Per festeggiare i suoi primi dieci anni, il Neurocentro ha organizzato per la giornata di oggi, presso l’auditorium dell’USI a Lugano, un simposio dedicato alle «Sfide delle neuroscienze nella società». Un’opportunità, spiegano gli organizzatori, per guardare al passato - ripercorrendo le principali tappe dell’istituto - ma con un occhio al futuro, all’evoluzione prospettata. Dopo i saluti iniziali di Paolo Sanvido, presidente del CdA dell’Ente ospedaliero cantonale, si alterneranno diversi altri oratori, a cominciare dal direttore medico e scientifico del Neurocentro, Alain Kaelin, e dallo stesso Emiliano Albanese, che interverrà sull’impatto delle malattie neurodegenerative.

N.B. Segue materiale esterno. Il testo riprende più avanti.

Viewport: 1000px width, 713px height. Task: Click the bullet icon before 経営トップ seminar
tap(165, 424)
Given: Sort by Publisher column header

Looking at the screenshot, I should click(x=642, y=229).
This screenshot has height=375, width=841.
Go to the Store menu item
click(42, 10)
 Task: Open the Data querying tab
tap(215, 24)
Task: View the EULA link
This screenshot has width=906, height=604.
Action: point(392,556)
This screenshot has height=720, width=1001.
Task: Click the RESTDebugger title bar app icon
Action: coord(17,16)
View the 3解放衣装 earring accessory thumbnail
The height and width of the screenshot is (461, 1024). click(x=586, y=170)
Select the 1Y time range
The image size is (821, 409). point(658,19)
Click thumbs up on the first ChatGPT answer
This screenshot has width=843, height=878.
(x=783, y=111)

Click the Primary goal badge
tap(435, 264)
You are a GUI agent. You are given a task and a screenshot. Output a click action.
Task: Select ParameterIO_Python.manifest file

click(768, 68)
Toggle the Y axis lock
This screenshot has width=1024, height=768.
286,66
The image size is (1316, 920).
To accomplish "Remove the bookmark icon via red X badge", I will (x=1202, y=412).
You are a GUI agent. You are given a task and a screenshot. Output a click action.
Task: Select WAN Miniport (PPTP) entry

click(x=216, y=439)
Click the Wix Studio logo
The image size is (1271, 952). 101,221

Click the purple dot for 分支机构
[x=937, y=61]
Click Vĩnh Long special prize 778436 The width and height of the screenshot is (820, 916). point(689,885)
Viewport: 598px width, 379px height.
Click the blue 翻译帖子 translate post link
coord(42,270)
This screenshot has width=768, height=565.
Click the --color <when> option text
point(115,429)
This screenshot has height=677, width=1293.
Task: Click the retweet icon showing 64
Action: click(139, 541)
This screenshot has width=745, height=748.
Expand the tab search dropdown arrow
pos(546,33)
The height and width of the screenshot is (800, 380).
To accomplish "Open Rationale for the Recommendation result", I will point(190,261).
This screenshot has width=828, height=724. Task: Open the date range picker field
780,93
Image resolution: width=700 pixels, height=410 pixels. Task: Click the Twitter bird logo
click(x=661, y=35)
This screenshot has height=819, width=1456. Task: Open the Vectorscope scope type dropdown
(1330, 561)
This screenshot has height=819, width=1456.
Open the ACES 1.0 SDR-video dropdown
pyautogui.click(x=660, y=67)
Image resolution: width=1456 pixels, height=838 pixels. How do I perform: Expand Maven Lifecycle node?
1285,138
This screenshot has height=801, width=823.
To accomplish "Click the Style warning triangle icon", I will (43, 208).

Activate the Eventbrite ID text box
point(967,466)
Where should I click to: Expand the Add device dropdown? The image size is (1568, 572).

Lo studio e la pratica clinica

Proprio Alain Kaelin tiene a sottolineare l’importanza della ricerca tra le attività del Neurocentro. «La ricerca è una delle nostre priorità. Non per niente viviamo un’attività molto intensa, in questo senso, e molte sono le nostre pubblicazioni. Abbiamo da un lato la ricerca clinica - soprattutto sulla medicina del sonno e sulla sclerosi multipla -, dall’altro il laboratorio di Taverne, a disposizione della ricerca traslazionale». La ricerca traslazionale identifica quelle attività di ricerca che hanno come obiettivo una precoce applicazione nella pratica clinica dei risultati ottenuti dalla ricerca di base. «Importante, per il Neurocentro, vista la sua struttura, riuscire anche in questo caso a collaborare, proprio in nome della ricerca. Una ricerca che non riguarda soltanto i grandi centri oltre San Gottardo o negli Stati Uniti». L’idea è che, essendo così vicini al paziente, sarà più facile rispondere alle domande della ricerca clinica. E viceversa.

Le malattie neurodegenerative

Dal sito della Fondazione Synapsis: «Il nome collettivo malattie neurodegenerative comprende una serie di patologie che portano a crescenti danni e alla perdita delle cellule nervose nel cervello umano. Il corpo non riesce generalmente a rinnovare cellule nervose danneggiate o morte, il che può indurre un degrado delle facoltà intellettuali o a disturbi di carattere motorio. La malattia neurodegenerativa più comune è l’Alzheimer, seguita dal morbo di Parkinson e dalla sclerosi laterale amiotrofica (SLA)». Anche per il Neurocentro sono una sfida. Molti sperano nelle nuove tecnologie. Emiliano Albanese spiega: «Siamo nella fase delle grandi aspettative, dell’illusione che le nuove tecnologie possano fare molto. Una cosa è certa: ci sono nuove tecnologie già pervasive nella nostra vita, come il telefonino che in realtà è molto più di un telefono. Ecco, la cosa interessante allora non è immaginare macchinari futuristici ma capire come usare in maniera funzionale qualcosa che già utilizziamo tutti i giorni».